Putting Politics Aside, Can We All Come Together to Fight Climate Change?

All the leaders of the world may have opposing views on a lot of things, but one thing they do have in common is they all have the power and the means to tackle climate change.  World class scientists, philosophers, and religious leaders all met recently at a special event to discuss this very issue and how we can put politics aside and come together to support the fight in global warming.

The event was part of the 2017 European Capacity Building Initiative (ECBI) Oxford Seminar held at the Natural History Museum, University of Oxford, United Kingdom.  Strategically named, ‘We Meet Again!’, the event was very reminiscent of the famous ‘Oxford Evolution Debate’ of 1860.

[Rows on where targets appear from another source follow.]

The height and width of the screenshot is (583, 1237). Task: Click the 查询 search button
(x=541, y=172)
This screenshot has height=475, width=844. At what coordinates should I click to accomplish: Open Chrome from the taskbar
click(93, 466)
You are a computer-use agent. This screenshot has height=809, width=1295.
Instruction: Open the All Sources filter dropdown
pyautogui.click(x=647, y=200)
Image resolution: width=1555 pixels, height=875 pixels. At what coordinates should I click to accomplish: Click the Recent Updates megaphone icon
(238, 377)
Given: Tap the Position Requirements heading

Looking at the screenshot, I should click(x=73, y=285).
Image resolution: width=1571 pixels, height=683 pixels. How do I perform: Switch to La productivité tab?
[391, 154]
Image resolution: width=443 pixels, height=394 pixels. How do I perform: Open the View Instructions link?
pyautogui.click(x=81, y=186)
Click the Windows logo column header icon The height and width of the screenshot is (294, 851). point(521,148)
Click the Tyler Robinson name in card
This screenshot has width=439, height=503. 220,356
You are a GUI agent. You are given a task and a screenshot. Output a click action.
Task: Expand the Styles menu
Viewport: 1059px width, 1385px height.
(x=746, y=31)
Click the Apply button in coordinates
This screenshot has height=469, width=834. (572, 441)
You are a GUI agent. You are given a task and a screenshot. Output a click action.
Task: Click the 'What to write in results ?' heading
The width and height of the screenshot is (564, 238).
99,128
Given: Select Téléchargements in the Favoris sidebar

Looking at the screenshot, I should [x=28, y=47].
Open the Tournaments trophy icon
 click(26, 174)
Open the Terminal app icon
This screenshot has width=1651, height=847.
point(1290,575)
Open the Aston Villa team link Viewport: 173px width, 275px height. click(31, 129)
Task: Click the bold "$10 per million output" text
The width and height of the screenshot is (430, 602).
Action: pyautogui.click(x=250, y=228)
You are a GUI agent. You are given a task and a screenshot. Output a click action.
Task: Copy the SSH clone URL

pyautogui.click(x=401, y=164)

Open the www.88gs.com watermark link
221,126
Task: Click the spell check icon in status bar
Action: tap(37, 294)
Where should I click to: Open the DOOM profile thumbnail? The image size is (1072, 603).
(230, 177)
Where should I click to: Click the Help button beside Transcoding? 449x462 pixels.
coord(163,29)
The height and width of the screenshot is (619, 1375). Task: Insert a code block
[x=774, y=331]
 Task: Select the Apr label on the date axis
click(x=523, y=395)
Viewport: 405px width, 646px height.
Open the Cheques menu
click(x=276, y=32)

One of the key speakers of the event was the Rt. Revd. Dr. Steven Croft, Bishop of Oxford.  He talked about how faith-based communities could help in preventing climate change as well as how it’s vital that those involved in making climate change decisions consider these different groups.  “Faith communities know how to take action for change and how to mobilize others to achieve common goals,” confirmed Croft.  “These groups are places where small groups of thoughtful and committed citizens are found.  They have significant influence, a natural compassion for the earth and a sense of being part of a global community.”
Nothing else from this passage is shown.